Rischi in aumento in Europa e in Giappone
Al contrario, in Europa, se la crescita dovesse continuare a stagnare, il contesto economico potrebbe non essere abbastanza robusto per assorbire un aumento dei costi energetici determinato dalle tensioni geopolitiche in Medio Oriente. L'Europa dovrebbe pertanto affrontare un potenziale rischio di deflazione. In questa prospettiva, è probabile che i mercati crollino e che aumenti la volatilità. Inoltre, il Giappone sta riscontrando più difficoltà del previsto nel superare il recente aumento dell’IVA e non è ancora fuori pericolo. Le performance delle strategie d’investimento sulla volatilità sono state poco entusiasmanti nell'ultimo anno o quasi, tanto che alcuni investitori si interrogano sull’utilità di questo tipo di strategie nell’ambito di un’asset allocation globale. Bourdeix ritiene che questo sia probabilmente un buon momento per considerare la possibilità di aggiungere la volatilità come asset class nel portafoglio, per essere pronti ad affrontare le molteplici sfide e incertezze che l’economia globale dovrà superare nei prossimi mesi - specialmente a fronte dei cambiamenti di politica monetaria delle banche centrali.

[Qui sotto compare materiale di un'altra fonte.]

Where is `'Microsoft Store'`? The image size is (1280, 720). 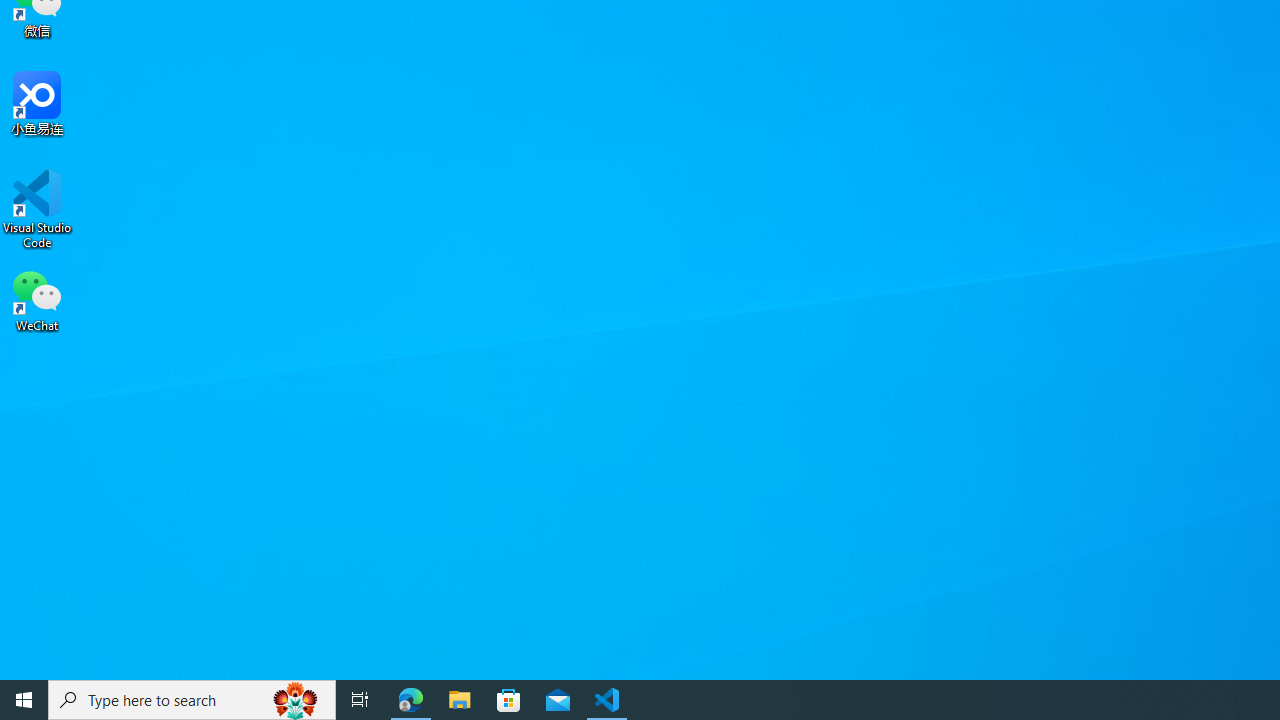 'Microsoft Store' is located at coordinates (509, 698).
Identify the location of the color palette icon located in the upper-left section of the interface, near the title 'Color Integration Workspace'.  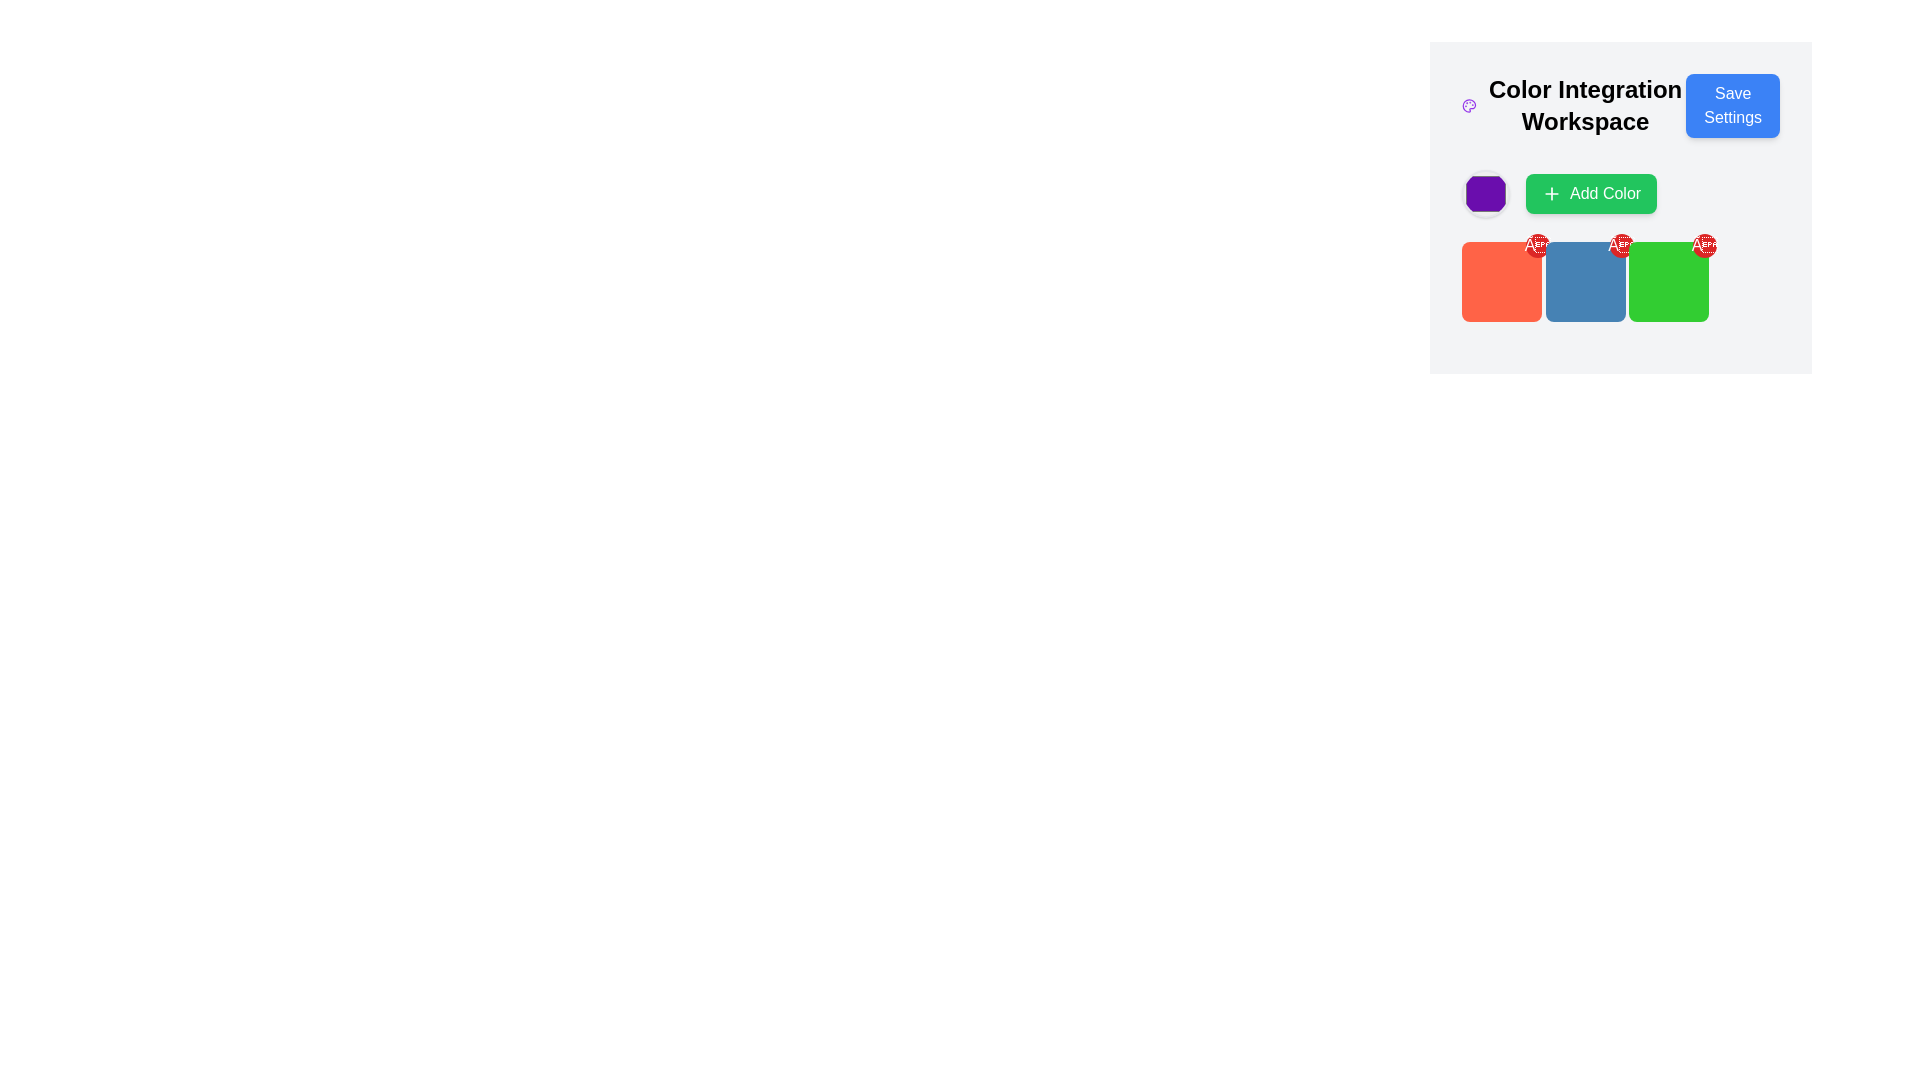
(1469, 105).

Harry Merriken, PhD, Chief Investment Strategist Gateway Investment Advisers
Secondo Merriken, gli investitori si stanno domandando se la bassa volatilità registrata nel 2014 dai mercati azionari, misurata dal VIX, sia stata determinata dalla “compiacenza” del mercato o da un eccesso di scambi sul VIX. Tuttavia, egli ritiene che nessuno dei due scenari sia corretto.
Il QE della Fed alla base della bassa volatilità
Merriken illustra varie ragioni per cui il VIX è così basso, le quali riflettono un insieme interessante di forze di mercato che agiscono in concerto. Alla base di tutto, vi è il quantitative easing (QE) della Fed. “In primo luogo, la volatilità complessiva del mercato azionario, così come misurata dal VIX, si è mossa in un range ristretto. Quindi, sebbene il range si sia spostato sempre più in alto negli anni, il valore dell'indice di volatilità è stato ben contenuto. In secondo luogo, i prezzi delle opzioni call aumentano con la volatilità e i tassi di interesse. Pertanto, in un periodo di tassi di interesse a breve termine depressi, i prezzi delle opzioni - e la volatilità implicita - sono anch'essi molto bassi. Questo perché, sebbene i prezzi delle opzioni incorporino molte variabili, il valore delle stesse è fortemente condizionato da tassi di interesse e volatilità”, afferma Merriken.